• Data records:
=====

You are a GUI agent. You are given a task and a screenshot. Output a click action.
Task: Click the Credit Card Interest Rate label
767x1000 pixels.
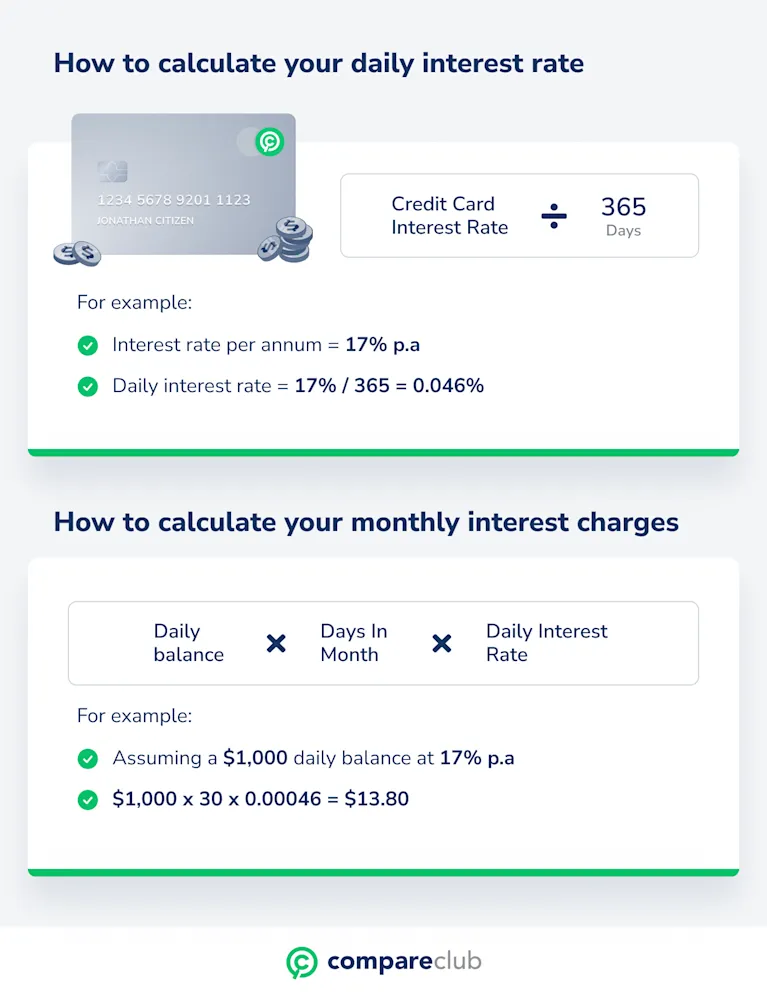[x=449, y=216]
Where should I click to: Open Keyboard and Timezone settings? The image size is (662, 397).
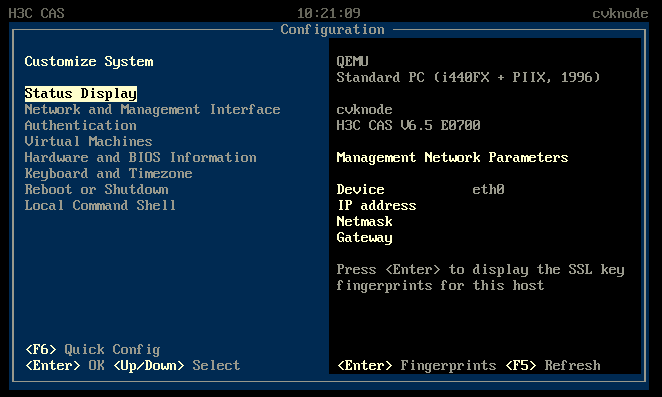[109, 174]
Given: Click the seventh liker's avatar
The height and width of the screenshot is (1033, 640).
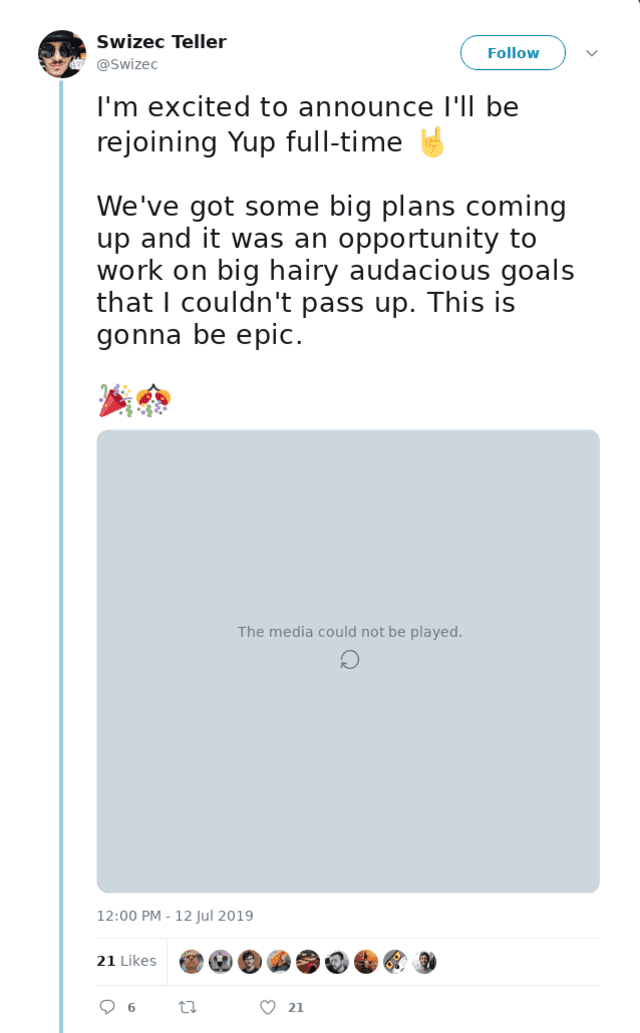Looking at the screenshot, I should [x=366, y=961].
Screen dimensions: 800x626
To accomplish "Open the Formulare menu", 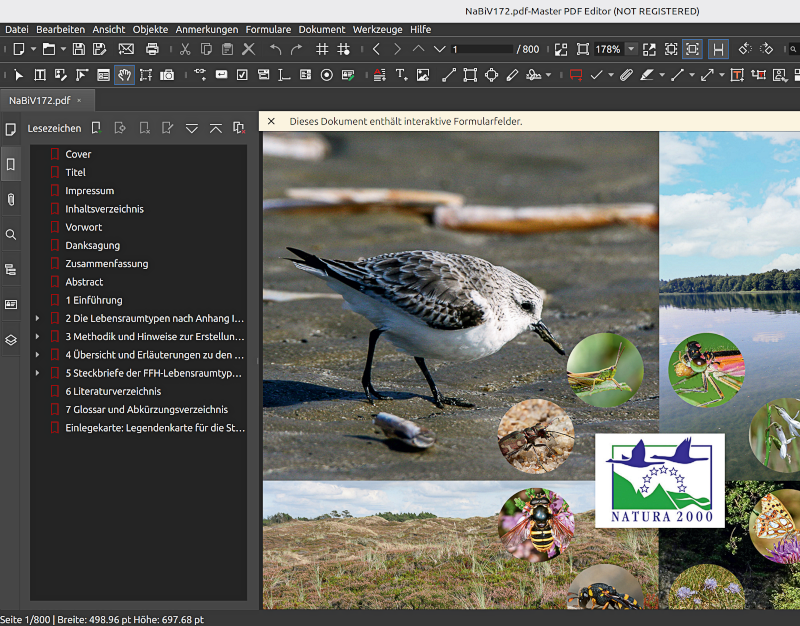I will point(268,29).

=====

• Problem:
Leave out all pictures and output each line exactly, from the top of the records through the line that holds "Screen dimensions: 800x626".

• Final answer:
You are a GUI agent. You are given a task and a screenshot. Output a click action.
Task: Click the Credit Card Interest Rate label
767x1000 pixels.
[x=449, y=216]
Where should I click to: Open Keyboard and Timezone settings? The image size is (662, 397).
[109, 174]
Given: Click the seventh liker's avatar
The height and width of the screenshot is (1033, 640).
Looking at the screenshot, I should [x=366, y=961].
Screen dimensions: 800x626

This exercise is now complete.